Review: Against Their Will by Kevin Begos, et al.

Title: Against Their Will: North Carolina's Sterilization Program
Author: Kevin Begos, Danielle Deaver, John Railey, Scott Sexton
Format: Paperback
Publisher: Grey Oak Books
Publish Date: March 20, 2012
Source: I received a copy from the PR; however, this did not affect my review.





Why Are You Reading This Book:

  • You like non-fiction.
  • You're interested in social issues.
  • You're interested in ethics, especially bioethics
What's the Story?:

From Goodreads.com: "They were wives and daughters. Unwed mothers. Children. Even a 10-year-old boy. Some were blind or mentally retarded. Toward the end they were mostly black and poor, and it all took place not in the distant past, but up until the 1970s.
 

For more than 40 years North Carolina ran one of the nation’s largest and most aggressive sterilization programs. It expanded after World War II, even as most other states pulled back in light of the horrors of Hitler’s Germany.

This spring, North Carolina is poised to become the first state to pay reparations to victims of eugenics, or involuntary sterilization.

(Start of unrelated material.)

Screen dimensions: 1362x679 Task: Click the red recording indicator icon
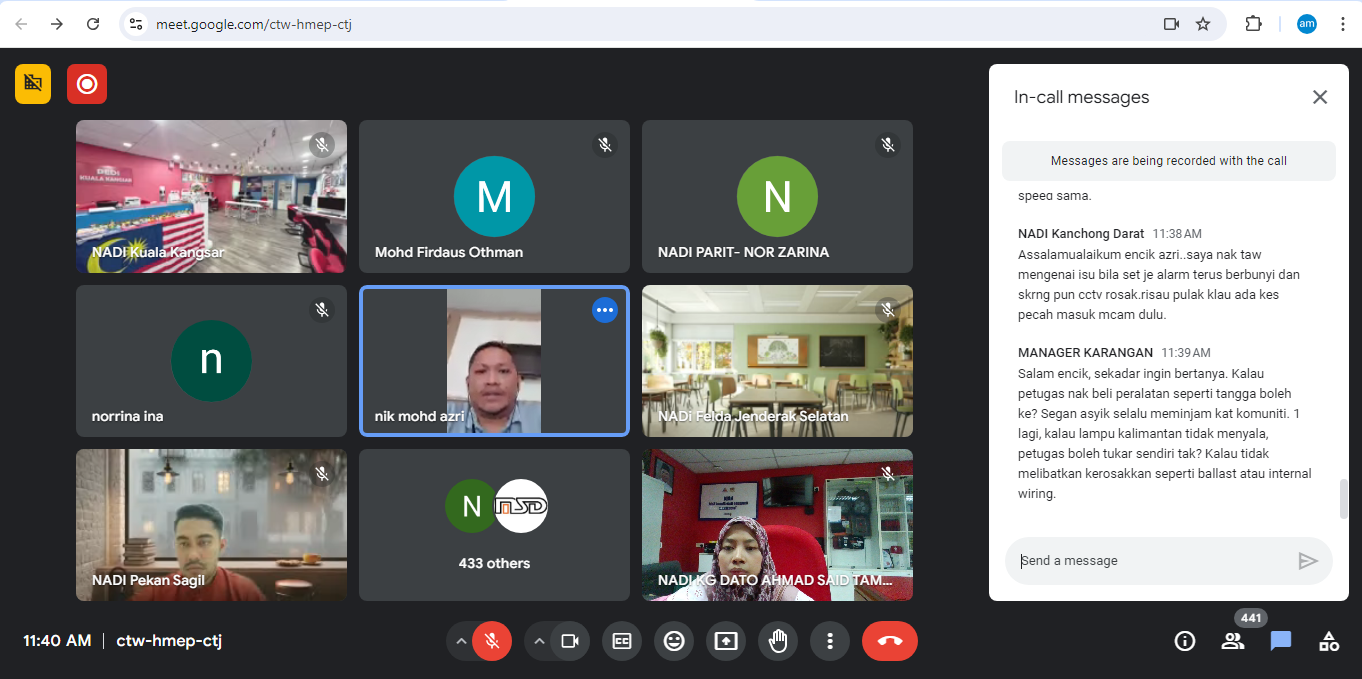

North Carolina’s historic debate over its eugenic past was launched by Against Their Will, a series in the Winston- Salem Journal. A team of reporters exposed the scientific flaws and racial bais of the eugenics program through interviews with victims, the doctors who operated on them, the bureaucrats who ran the program, and long-hidden documents that historian Johanna Schoen shared with a reporter.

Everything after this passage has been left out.